6 practical ways to build confidence
Good news is that self-confidence can improve with a bit of conscientious effort. It’s a commitment built brick by brick, where you gradually train your brain to stomp out the fear.
1. Find your alter ego
Surprisingly, sometimes it’s okay to fake it – as long as we’re not pretending to be an unrealistic version of ourselves.
You might be excellent at creating a presentation, for instance, but presenting in front of an audience could feel like a nightmare. Your confidence levels differ in both cases. At times like this, borrowing a new skin can help, says Khalili.
“In coaching, we build a character and give this character all the qualities you wish you had when presenting. ‘I want to be confident’, ‘I want to have a loud voice’ and so on. Then we name it, and when the client goes to present, we tell them to embody the energy of that character,” he said.
2. Stop comparing yourself to those who do it better
“We live in a world in which people are spending significant time comparing themselves to others through social media,” said Dr Lewis. “It may be that taking a break from social media for a period of time may help reset our perceptions of ourselves.”

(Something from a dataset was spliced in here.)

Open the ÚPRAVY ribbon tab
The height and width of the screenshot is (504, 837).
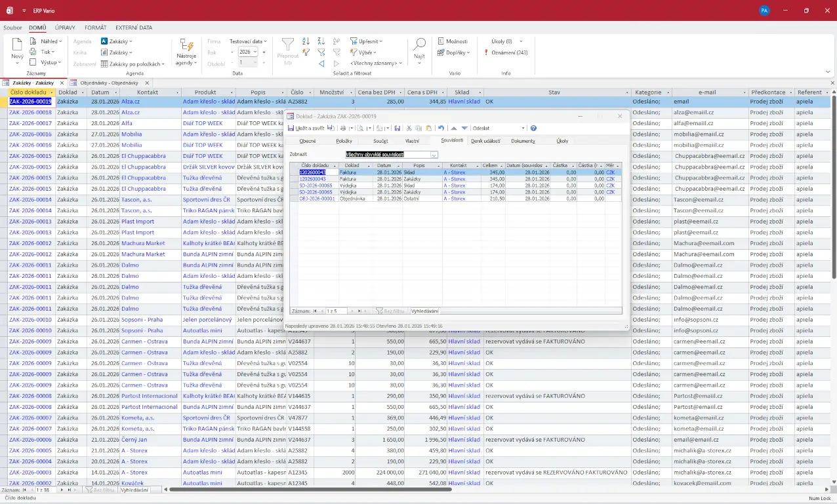65,28
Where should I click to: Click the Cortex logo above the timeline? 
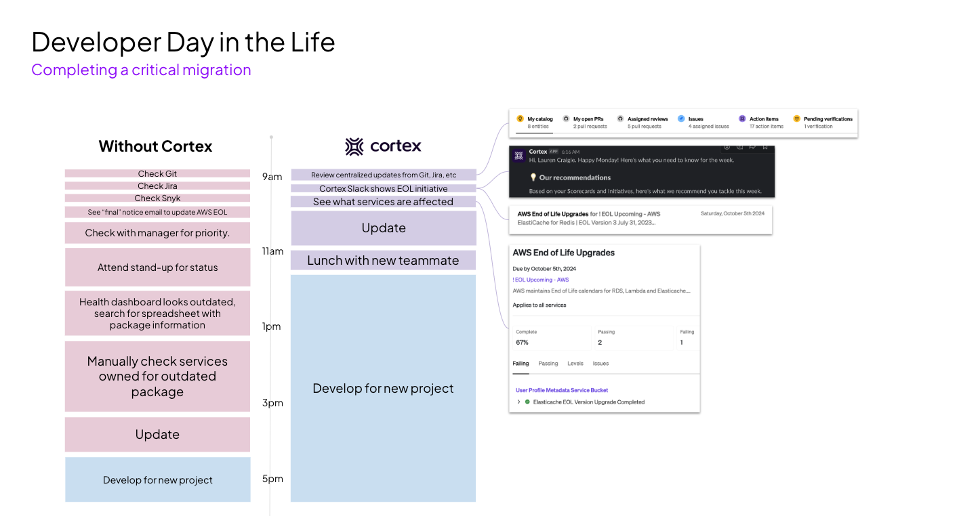point(383,146)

We can’t expect ourselves to ace everything in life. Accepting some truths about yourself and working with what you’ve got is key to improving self-confidence.
3. Give your inner critic a voice of reason
Don’t jump to conclusions about what you can and cannot do. Dr Lewis says to calmly and objectively trace the cause of your uncertainty. Then solve it.
“If you feel nervous when speaking at meetings, for example, sign up for public speaking classes to develop better communication strategies,” she said.
4. Set achievable goals
Give yourself the experience of achieving goals, no matter how small. Small successes can build confidence, as well, says Dr Lewis. Taking on a new project and expecting to deliver stellar results from the get-go is setting yourself up for a low confidence blow.
But also, failed ventures do not define you nor will they set a precedent. “It all depends on the mindset. If you start something and fail, do it again. Apply the lessons you’ve learnt this time. The more you do it, the easier it gets,” said Khalili.
5. Demand evidence
“Watch your thoughts – they’re like affirmations. Replace that negative thought with a positive one,” Khalili said.
The best way to go about it would be to demand evidence from yourself. You could cower from a deadline, thinking you’d never be able to make it – but where’s the proof? Debunk the cloud of self-doubt with solid reasons that you can, says Dr Lewis.
6. Write down your achievements daily
This list is a good reminder of the fact that your shortcomings are temporary. Leech confidence from other areas in life to give yourself a boost. If you can sing on stage, then you can definitely speak to a live audience. Dr Lewis advises listing three things that you have done well every day to get started.
Reach out for help
Doubts can quickly sound a lot like ‘what could’ve been’ and ‘had I been better’. Khalili stresses that confidence, more than anything, is about being yourself. When you turn down that background noise, you will quickly learn to see your own potential. For some, though, it’s easier said than done.
“Sometimes it can be helpful to contact a professional to help identify thinking patterns that lead to the negative assumptions we can make about ourselves,” said Dr Lewis, adding that underpinning the root cause could require Cognitive Behavioural Therapy (CBT).
This is a proven psychological treatment that can help fix unhelpful ways of thinking we resort to, based on a distorted reality. If not dealt with, negative thoughts can lead to a worsening mood, outlook on life and self-image.